Keempat, seni kerajinan yang semula
dilahirkan untuk memenuhi kebutuhan praktis rumah tangga dan memenuhi kebutuhan
simbolis kerajaan pun banyak yang disentuh dengan ajaran Islam. Berbagai karya
puncak seni ukir, seni anyam, seni tenun, seni batik, seni melukis kaca
misalnya banyak dihasilkan oleh masyarakat yang menjadi basis pengembangan
Islam. Dengan menggunakan metode stilisasi, deformasi, sublimasi dan
simbolisasi yang lembut dan dalam maka pesan-pesan spiritual Islam dapat
dikemas dalam bentuk karya artistik kerajinan ini.

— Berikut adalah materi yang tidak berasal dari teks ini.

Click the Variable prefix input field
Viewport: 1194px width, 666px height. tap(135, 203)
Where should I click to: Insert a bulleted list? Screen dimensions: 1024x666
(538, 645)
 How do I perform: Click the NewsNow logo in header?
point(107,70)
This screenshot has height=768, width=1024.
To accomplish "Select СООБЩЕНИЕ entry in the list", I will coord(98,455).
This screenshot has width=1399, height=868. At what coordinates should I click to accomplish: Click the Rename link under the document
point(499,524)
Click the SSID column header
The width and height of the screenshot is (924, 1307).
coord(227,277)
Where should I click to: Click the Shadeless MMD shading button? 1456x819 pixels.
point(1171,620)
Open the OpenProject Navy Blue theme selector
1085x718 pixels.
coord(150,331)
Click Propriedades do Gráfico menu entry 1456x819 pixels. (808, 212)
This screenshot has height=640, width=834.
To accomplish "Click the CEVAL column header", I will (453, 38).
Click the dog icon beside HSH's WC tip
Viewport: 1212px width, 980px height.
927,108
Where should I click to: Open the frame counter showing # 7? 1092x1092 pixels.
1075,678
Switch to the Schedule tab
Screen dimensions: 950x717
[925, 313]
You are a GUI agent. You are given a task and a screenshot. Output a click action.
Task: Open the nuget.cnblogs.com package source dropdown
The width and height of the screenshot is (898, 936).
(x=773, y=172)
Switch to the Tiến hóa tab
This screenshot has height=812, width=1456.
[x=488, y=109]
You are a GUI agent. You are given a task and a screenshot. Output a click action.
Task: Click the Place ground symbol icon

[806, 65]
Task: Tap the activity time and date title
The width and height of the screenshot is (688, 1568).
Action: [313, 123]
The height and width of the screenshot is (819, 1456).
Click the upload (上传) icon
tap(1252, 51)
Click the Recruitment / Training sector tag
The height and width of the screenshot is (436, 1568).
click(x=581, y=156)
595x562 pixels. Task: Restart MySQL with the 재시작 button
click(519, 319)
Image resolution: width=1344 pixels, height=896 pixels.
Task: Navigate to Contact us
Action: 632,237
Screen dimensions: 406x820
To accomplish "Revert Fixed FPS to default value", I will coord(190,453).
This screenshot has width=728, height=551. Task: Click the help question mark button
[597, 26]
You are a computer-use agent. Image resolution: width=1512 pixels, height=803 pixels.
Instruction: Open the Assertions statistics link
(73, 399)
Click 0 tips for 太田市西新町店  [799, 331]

Kelima, seni arsitektur mengalami
perubahan yang cukup penting. Setelah agama Islam datang di Indonesia, maka
arsitektur bangunan hunian keluarga, bangunan publik bahkan pola pengaturan
sebuah kota pun mengalami perubahan. Kota-kota yang disesain oleh para pendiri
kerajaan-kerajaan Islam memiliki ciri khas untuk menyatukan kraton, alun-alun,
masjid, pasar atau bandar dalam satu unit yang padu. Sementara itu secara
detail pesan-pesan Islam dapat dibaca pada pengaturan rumah, yang didesain ada
peshalatan atau musholla, tempat berwudlu dan ruang pendapat atau banguna lain
sebagai tempat untuk menjalin silaturahmi dengan tamu dan tetangga. Pada
bangunan publik pun demikian.
Lima unsur pembentuk budaya
local itu hari ini mengalami nasib yang berbeda-beda. Ada yang masih dapat
dipertahankan, ada yang sudah nyaris punah, ada yang mengalami proses pemaksaan
deislamisasi, sekularisasi, dan ada pula
yang mengalami transformasi budaya. Terutama ketika kemudian sumber daya budaya
ini lantas dipahami sebagai sumber daya ekonomi. Orang sekarang menyebut
sebagai asset budaya, asset wisata lantas dijadikan obyek wisata dan pelengkap
wisata. Ada beberapa tempat yang mengalami nasib mujur karena transformasi
budaya unsur pembentuk budaya lokal kemudian mampu menyejahterakan penduduk
setempat. Tetapi ada juga di beberapa tempat penduduk yang mayoritas Islam itu
hanya mendapat remah-remah, sementara yang panen keuntungan justru para pemodal
dan orang asing.
Sebenarnya kalau saja Lembaga
Seni Budaya atau Majelis Kebndayaan Muhammadiyah mau dan mampu menjadi
pendamping pada pendukung budaya local itu maka transformasi budaya yang
terjadi dapat terarah dan mengarah pada transformasi yang positif, yang
berkarakter rahamatan lil ‘alamin. Tetapi kapan ini terjadi? Itu masalahnya.